Print out each entry below in full, exactly as given, excluding pictures.
*** Opening of DATA IN THIS EXERCISE ***
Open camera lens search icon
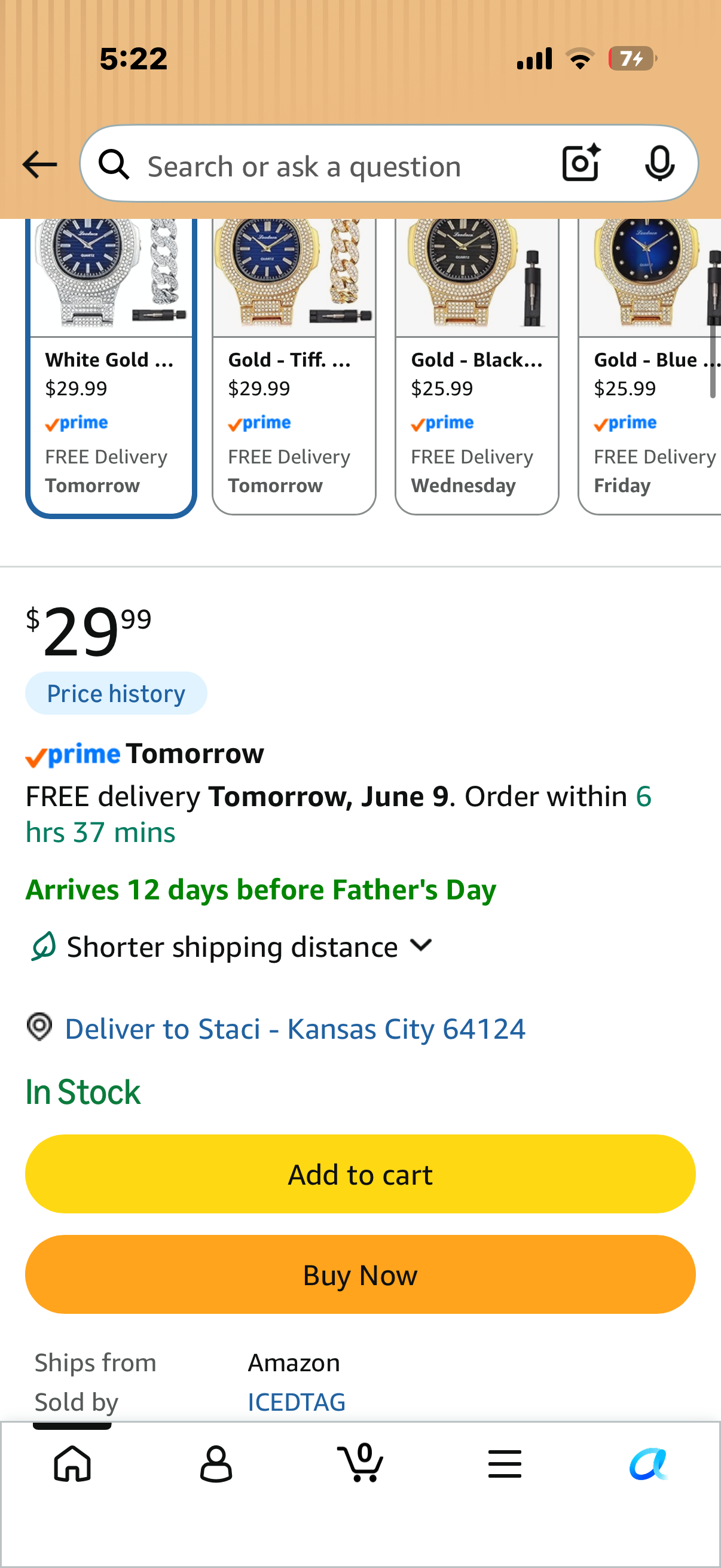Viewport: 721px width, 1568px height. [x=581, y=163]
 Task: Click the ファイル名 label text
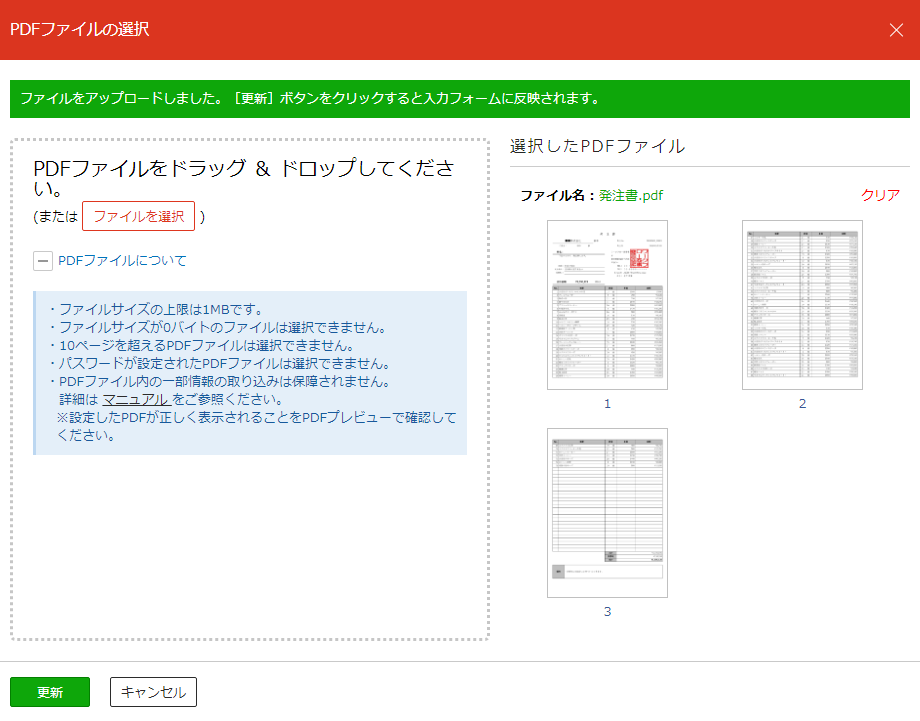click(x=559, y=196)
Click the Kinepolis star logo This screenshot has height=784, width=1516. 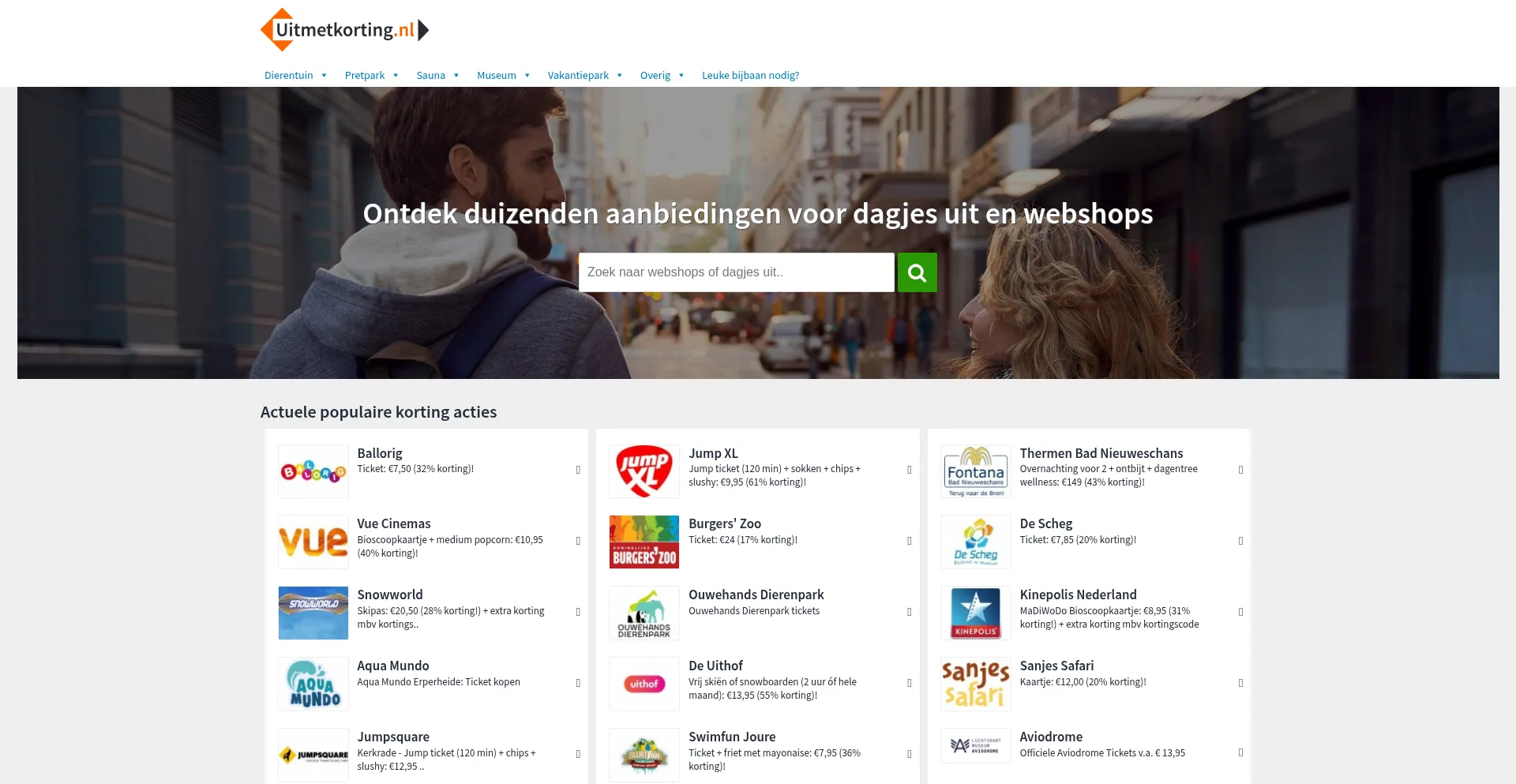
*** Close of DATA IN THIS EXERCISE ***
- [WRITTEN SOLUTION]
Open camera lens search icon
Viewport: 721px width, 1568px height. [x=581, y=163]
 Task: Click the ファイル名 label text
click(x=559, y=196)
Click the Kinepolis star logo This screenshot has height=784, width=1516. 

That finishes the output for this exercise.